「70歳を超えてから、この作品が最後になるかもしれないと思いながら、歌っています」

中条きよし(74)が新曲「北の灯り」(15日発売)のPRのため31日、大阪市北区の日刊スポーツ新聞社に来社した。中条にしては珍しい男歌。“最後の歌”は男性も女性も聞いて切なくなるような一曲に仕上がっている。

2年半ぶりの新曲は、愛する人と果たせなかった約束を胸に、北を旅する男の切ない気持ちを歌い上げている。「こんなご時世で切ない曲は合わないと思ったが、今の時期だからこそ男の切なさを歌いたいと思った」と話す。

実はこれまで歌った曲の9割以上が女歌という中条。新作リリースに当たり、さまざまな人に作詞を依頼したというが、良いと思えたものがなかった。一度は白紙に戻しかけたが、一本の電話を機に、制作が一気に進んだ。「これまで縁と勘を大切にしてきたから、今回も」。偶然にも巡り合った今作への特別な思いがあふれる。

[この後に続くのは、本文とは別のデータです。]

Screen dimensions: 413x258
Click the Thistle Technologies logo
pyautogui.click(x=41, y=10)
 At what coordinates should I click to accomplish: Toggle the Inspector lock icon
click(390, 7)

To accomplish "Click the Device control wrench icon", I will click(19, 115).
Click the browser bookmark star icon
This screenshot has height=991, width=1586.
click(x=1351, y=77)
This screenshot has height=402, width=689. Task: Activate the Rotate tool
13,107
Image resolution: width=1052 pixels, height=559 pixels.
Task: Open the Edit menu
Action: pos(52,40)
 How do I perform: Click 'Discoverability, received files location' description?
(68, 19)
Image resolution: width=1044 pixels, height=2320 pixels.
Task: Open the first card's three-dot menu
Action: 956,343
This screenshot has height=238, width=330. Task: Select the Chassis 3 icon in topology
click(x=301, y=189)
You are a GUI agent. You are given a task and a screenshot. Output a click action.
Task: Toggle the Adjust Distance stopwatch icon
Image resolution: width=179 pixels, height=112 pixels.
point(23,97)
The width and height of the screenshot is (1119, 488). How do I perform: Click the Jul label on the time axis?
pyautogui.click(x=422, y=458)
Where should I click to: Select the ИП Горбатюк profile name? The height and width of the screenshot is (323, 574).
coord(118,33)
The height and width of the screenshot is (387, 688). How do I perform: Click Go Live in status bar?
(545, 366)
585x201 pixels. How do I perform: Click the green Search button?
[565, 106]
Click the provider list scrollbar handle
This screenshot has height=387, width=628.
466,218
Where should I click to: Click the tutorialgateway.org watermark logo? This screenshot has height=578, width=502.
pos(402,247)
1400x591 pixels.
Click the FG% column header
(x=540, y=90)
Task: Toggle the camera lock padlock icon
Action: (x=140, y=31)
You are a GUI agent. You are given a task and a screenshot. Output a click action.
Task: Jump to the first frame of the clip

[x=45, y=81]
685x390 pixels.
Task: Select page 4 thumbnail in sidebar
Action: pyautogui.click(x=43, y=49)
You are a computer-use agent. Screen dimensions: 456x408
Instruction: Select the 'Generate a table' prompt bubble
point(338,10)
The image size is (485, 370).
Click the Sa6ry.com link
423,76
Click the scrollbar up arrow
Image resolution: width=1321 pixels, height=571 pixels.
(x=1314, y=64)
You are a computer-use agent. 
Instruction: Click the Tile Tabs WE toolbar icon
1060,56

「歌いやすく、いける」と自身も実感した通り、オリコンの週間シングル演歌・歌謡曲ランキングで初登場8位など売れ行きも好調。周りからも「歌ったよ」と言った声が多く集まっており、手ごたえを感じている。

歌手生活も大台の50周年を超え、52周年目を迎えた“ミスター・ダンディー”。最後の曲にふさわしい作品をこれからも歌い続ける。